# Exercise description
What are the lines, copied exactly, from the one containing "Given: Uncheck the tuic-tls checkbox" through the final line of the material? Leave the pictures out.

____________________

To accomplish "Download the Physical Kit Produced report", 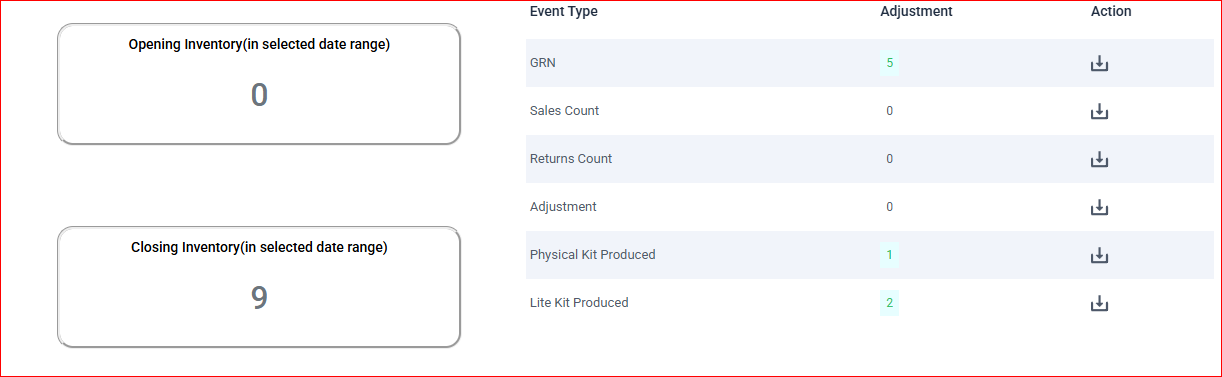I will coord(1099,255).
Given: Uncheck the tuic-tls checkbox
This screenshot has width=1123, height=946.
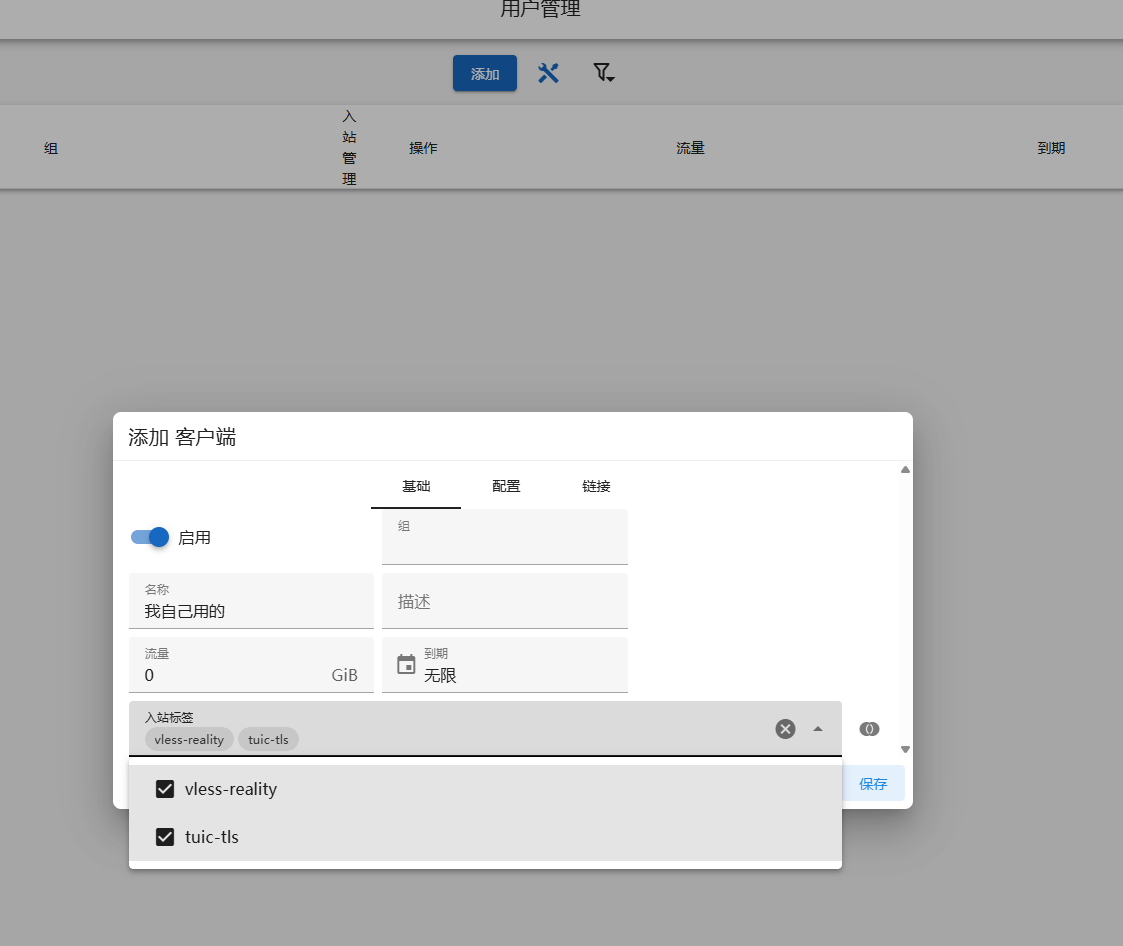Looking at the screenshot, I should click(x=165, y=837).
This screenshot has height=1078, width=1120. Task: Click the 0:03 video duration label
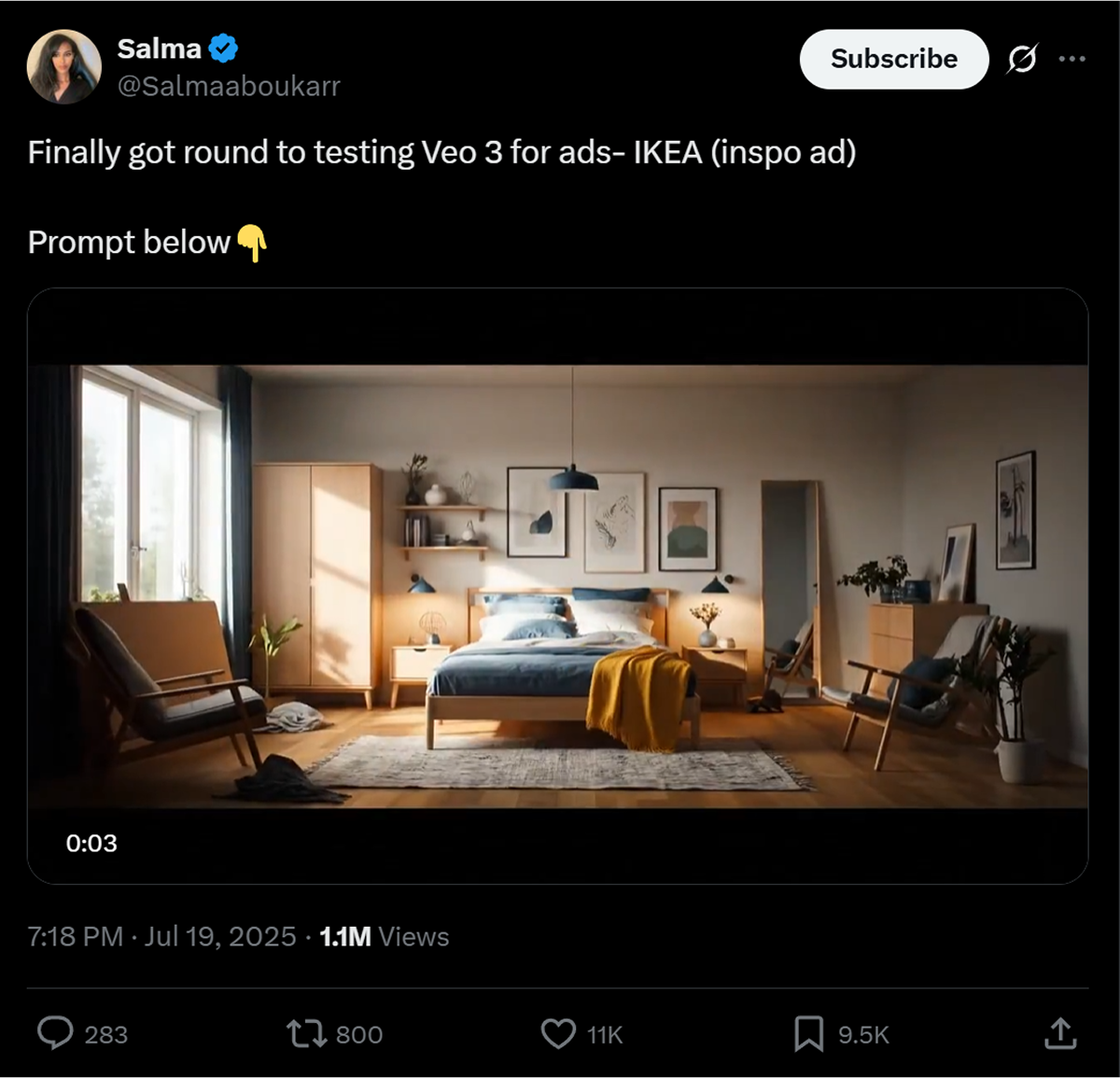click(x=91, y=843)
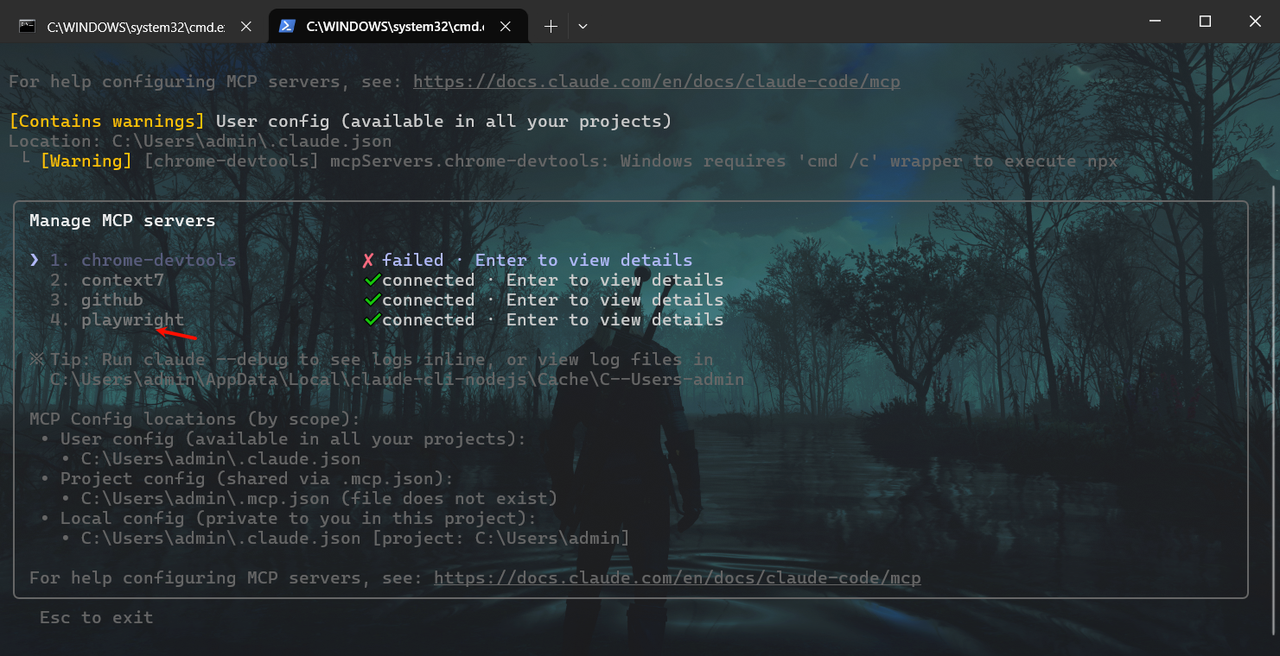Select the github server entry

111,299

____________________

# Solved problem
Given: Uncheck the tuic-tls checkbox
This screenshot has width=1123, height=946.
Looking at the screenshot, I should click(x=165, y=837).
This screenshot has height=1078, width=1120. Task: Click the 0:03 video duration label
click(x=91, y=843)
Select the github server entry

111,299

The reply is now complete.